Des cabinets tels que JP Morgan et Power Advisory ont également apporté leur expertise, et leurs représentants ont témoigné. Les Conservateurs Progressistes ont, quant à eux, demandé à plusieurs reprises que le vote soit reporté jusqu’à ce qu’une analyse complète soit effectuée. Leur chef, Tony Wakeham, a exprimé, mercredi, que son parti ne voterait pas sans une première évaluation du traité. Le parti occupe 14 des 40 sièges de l’Assemblée législative.

Les Conservateurs Progressistes ont aussi mentionné les tensions historiques avec le Québec. Wakeham a tenu en main une carte du gouvernement du Québec montrant que la délimitation entre les provinces au Labrador était contestée. Le Québec n’a jamais reconnu la décision de 1927 du Conseil privé britannique établissant la frontière sud du Labrador selon le 52e parallèle.
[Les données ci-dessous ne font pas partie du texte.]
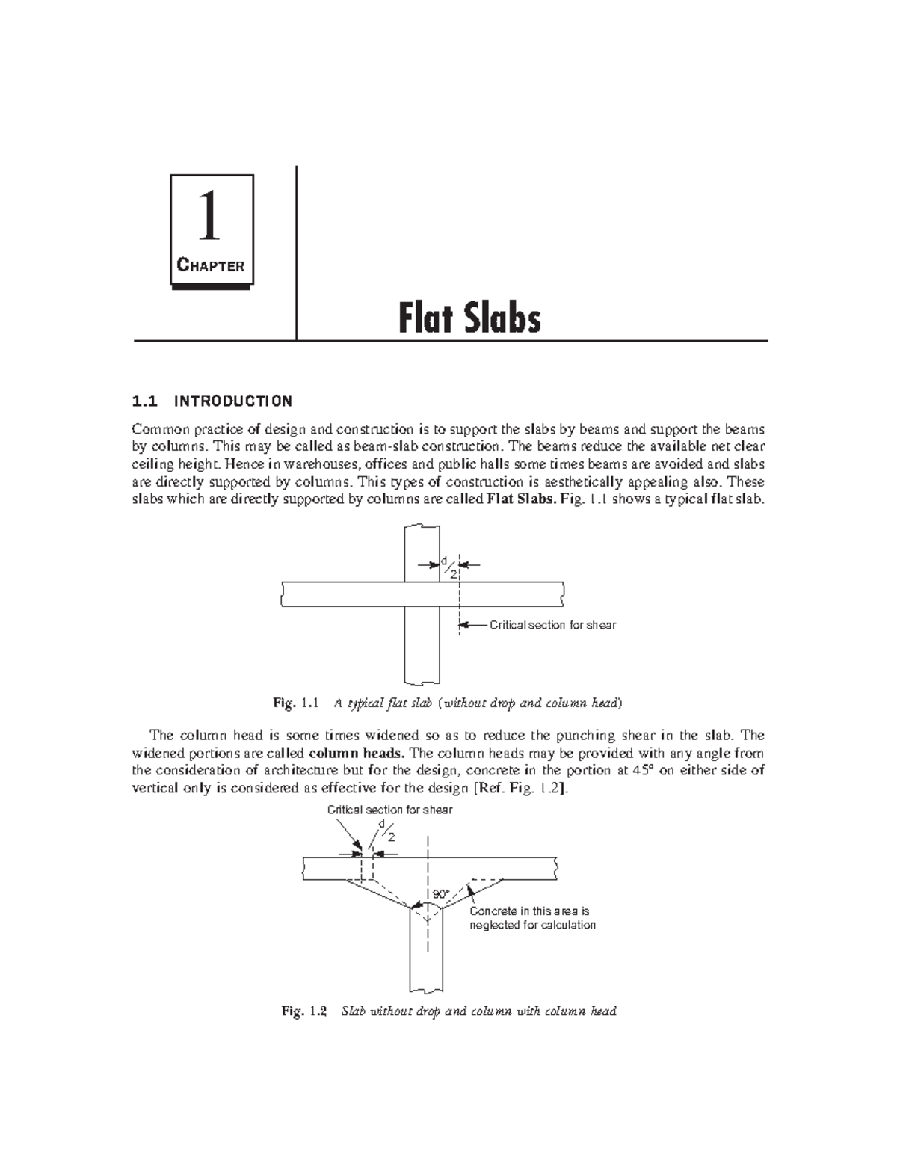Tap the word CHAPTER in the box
click(x=210, y=265)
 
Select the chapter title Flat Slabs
click(x=469, y=318)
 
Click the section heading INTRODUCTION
click(x=232, y=401)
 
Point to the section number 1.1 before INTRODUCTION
click(x=145, y=401)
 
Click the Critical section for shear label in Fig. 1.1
click(x=552, y=625)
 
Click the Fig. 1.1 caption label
click(x=296, y=703)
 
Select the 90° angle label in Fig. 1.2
click(x=440, y=894)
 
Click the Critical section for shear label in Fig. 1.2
click(x=389, y=810)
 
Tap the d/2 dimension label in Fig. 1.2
click(x=386, y=830)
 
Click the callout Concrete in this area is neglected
click(x=532, y=918)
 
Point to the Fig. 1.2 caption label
click(x=304, y=1011)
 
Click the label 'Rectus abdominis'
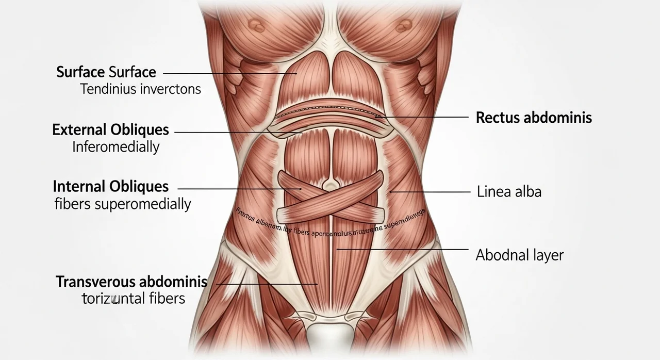coord(534,118)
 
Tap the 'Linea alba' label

« Certes, cette carte est une mauvaise représentation et nous devons en être tous conscients », a répondu le Premier ministre Andrew Furey. « Toutefois, cette frontière est définitive, non négociable et le sera pour toujours. »

Cette nuit-là, Wakeham a envoyé un courriel de collecte de fonds en se demandant, « Le Québec est-il en position de force ? » et a questionné, « Le Québec a-t-il encore obtenu un meilleur accord ? »
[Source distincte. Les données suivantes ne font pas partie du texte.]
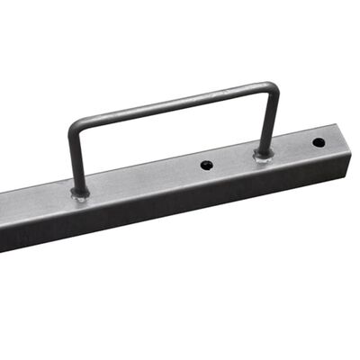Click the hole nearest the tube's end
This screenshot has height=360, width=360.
[x=319, y=142]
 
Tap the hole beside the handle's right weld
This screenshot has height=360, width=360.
[x=206, y=166]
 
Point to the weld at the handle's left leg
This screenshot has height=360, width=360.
[x=80, y=194]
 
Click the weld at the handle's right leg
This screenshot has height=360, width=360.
[x=263, y=156]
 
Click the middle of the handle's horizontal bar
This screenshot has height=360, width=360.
[x=171, y=101]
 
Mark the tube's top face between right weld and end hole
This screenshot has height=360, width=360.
[x=292, y=148]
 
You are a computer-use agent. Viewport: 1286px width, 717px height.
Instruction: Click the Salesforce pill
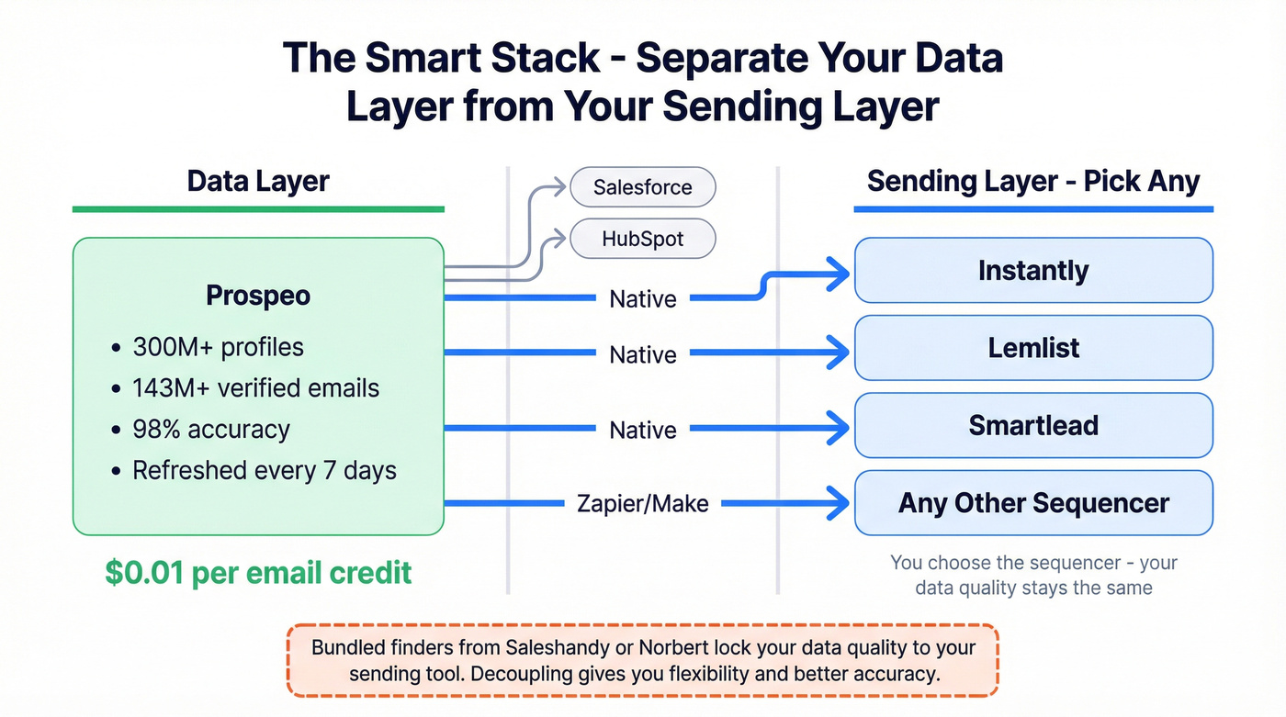pyautogui.click(x=642, y=187)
Les Conservateurs Progressistes ont également cité des commentaires de responsables d’Hydro-Québec affirmant que l’accord temporaire offrait au service public des décennies d’énergie à des tarifs « remarquables ». En réponse, Furey a précisé que, comparés aux coûts d’autres sources d’énergie, les tarifs étaient effectivement avantageux, soutenant que si cela n’était pas le cas, Hydro-Québec n’aurait pas formaliser cette entente.

Jason Chee-Aloy, directeur général de Power Advisory basé à Toronto, a qualifié l’accord de « très bon » pour Terre-Neuve-et-Labrador, affirmant qu’il tenait compte des leçons des erreurs passées. La plupart des acteurs du secteur énergétique canadien connaissent l’historique hydroélectrique de Terre-Neuve-et-Labrador et du Québec, a précisé Chee-Aloy. « Ils comprennent la complexité et l’importance de cet accord. Ils sont très impressionnés qu’il ait abouti à un protocole d’entente. »

Hydro-Québec et Hydro de Terre-Neuve-et-Labrador espèrent finaliser des accords contraignants d’ici 2026.

La centrale de Churchill Falls a une capacité de production d’environ 5 400 mégawatts et produit environ 34 milliards de kilowattheures par an, suffisant pour alimenter un pays comme le Danemark, d’après l’Administration américaine de l’information sur l’énergie.

Article original rédigé par : Sarah Smellie, The Canadian Press

Points à retenir

Le projet d’accord énergétique entre Terre-Neuve-et-Labrador et le Québec est en passe d’être voté à l’Assemblée législative, promettant des revenus significatifs pour la province, après des décennies de ressentiment envers un contrat désavantageux de 1969. Avec un potentiel de 1 milliard de dollars par an jusqu’en 2041, puis 4 milliards après 2056, cet accord pourrait véritablement transformer l’économie locale. Cependant, certaines voix s’élèvent pour questionner la solidité des termes de cet accord, notamment sur la position de Québec, soulignant l’importance d’une analyse minutieuse avant de s’engager définitivement. Cette situation offre une opportunité inédite de réconciliation des relations interprovinciales, mais elle nécessite une vigilance accrue, afin que les intérêts de Terre-Neuve-et-Labrador soient pleinement protégés.